A gateway may contain devices such as protocol translators, impedance matching devices, rate converters, fault isolators, or signal translators as necessary to provide system interoperability. It also requires the establishment of mutually acceptable administrative procedures between both networks.
A protocol translation/mapping gateway interconnects networks with different network protocol technologies by performing the required protocol conversions.
Loosely, a computer or computer program configured to perform the tasks of a gateway. For a specific case, see default gateway.
Gateways, also called protocol converters, can operate at any network layer. The activities of a gateway are more complex than that of the router or switch as it communicates using more than one protocol.
Both the computers of Internet users and the computers that serve pages to users are host nodes, while the nodes that connect the networks in between are gateways. For example, the computers that control traffic between company networks or the computers used by internet service providers (ISPs) to connect users to the internet are gateway nodes.
In the network for an enterprise, a computer server acting as a gateway node is often also acting as a proxy server and a firewall server. A gateway is often associated with both a router, which knows where to direct a given packet of data that arrives at the gateway, and a switch, which furnishes the actual path in and out of the gateway for a given packet.
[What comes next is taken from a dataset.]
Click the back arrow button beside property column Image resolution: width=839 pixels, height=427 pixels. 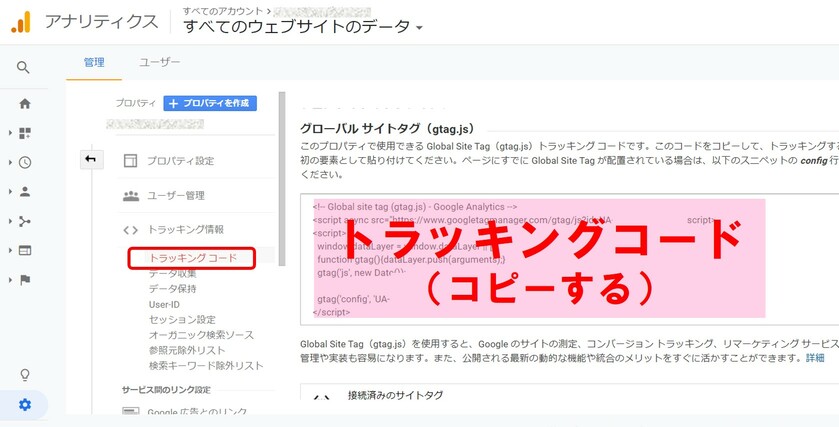coord(91,160)
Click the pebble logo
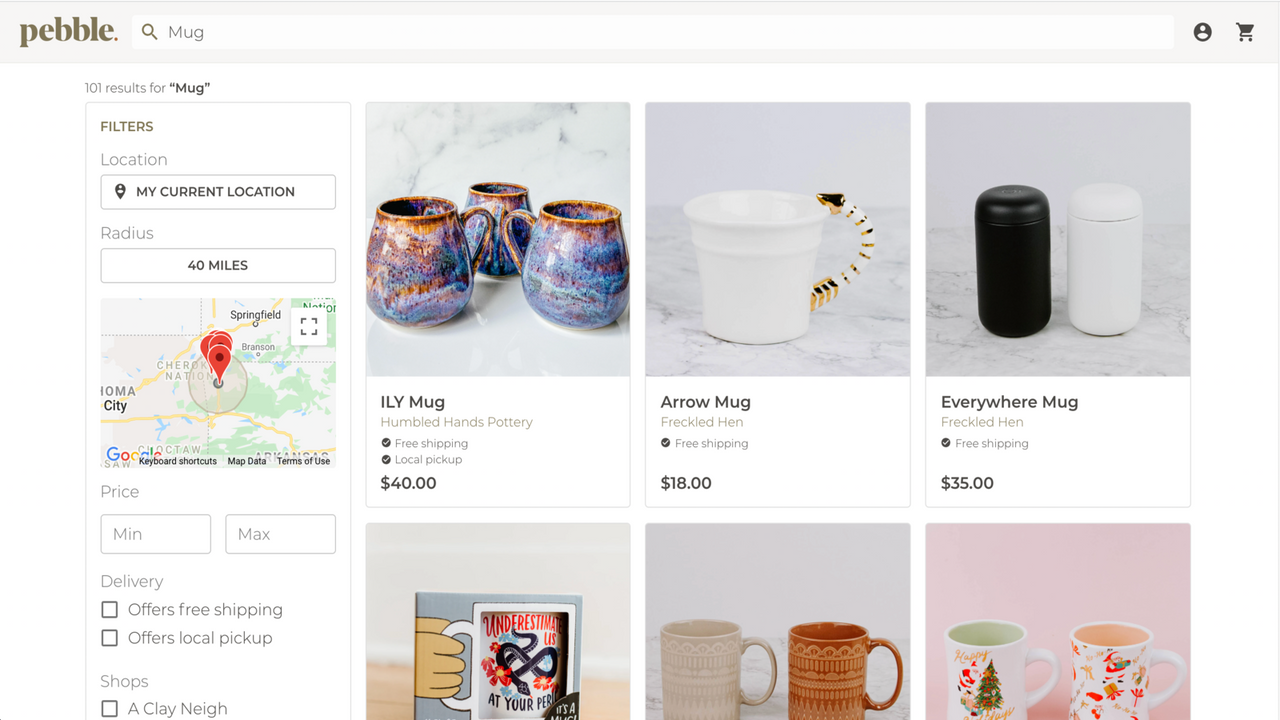The image size is (1280, 720). 67,31

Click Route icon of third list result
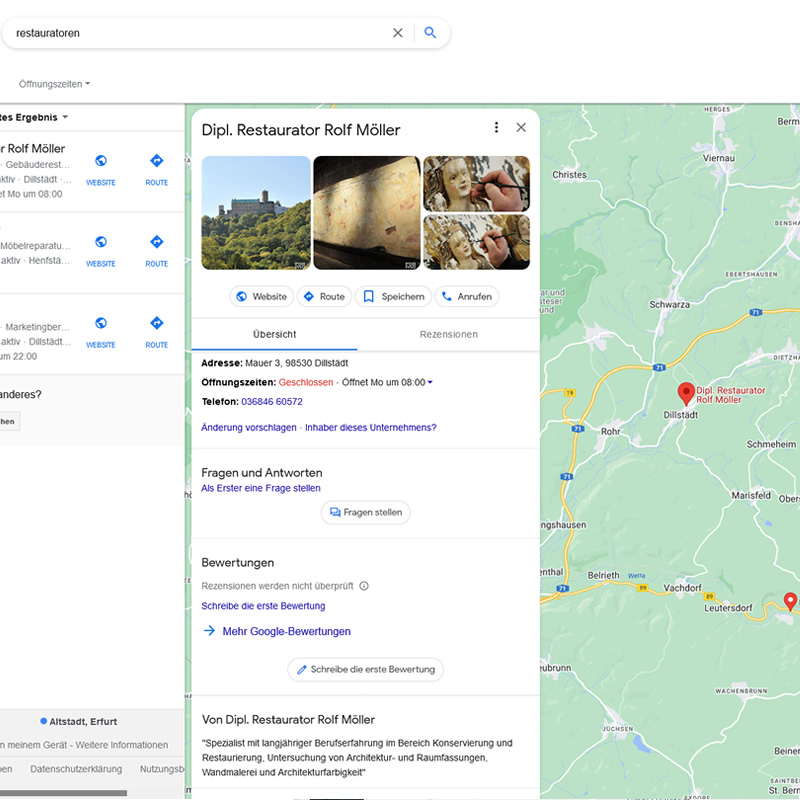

On an IP network, clients should automatically send IP packets with a destination outside a given subnet mask to a network gateway. A subnet mask defines the IP range of a private network. For example, if a private network has a base IP address of 192.168.0.0 and has a subnet mask of 255.255.255.0, then any data going to an IP address outside of 192.168.0.X will be sent to that network's gateway. While forwarding an IP packet to another network, the gateway might or might not perform Network Address Translation.
A gateway is an essential feature of most routers, although other devices (such as any PC or server) can function as a gateway.
Most computer operating systems use the terms described above. Microsoft Windows, however, describes this standard networking feature as Internet Connection Sharing, which acts as a gateway, offering a connection between the Internet and an internal network. Such a system might also act as a DHCP server. Dynamic Host Configuration Protocol (DHCP) is a protocol used by networked devices (clients) to obtain various parameters necessary for the clients to operate in an Internet Protocol (IP) network. By using this protocol, system administration workload greatly decreases, and devices can be added to the network with minimal or no manual configurations.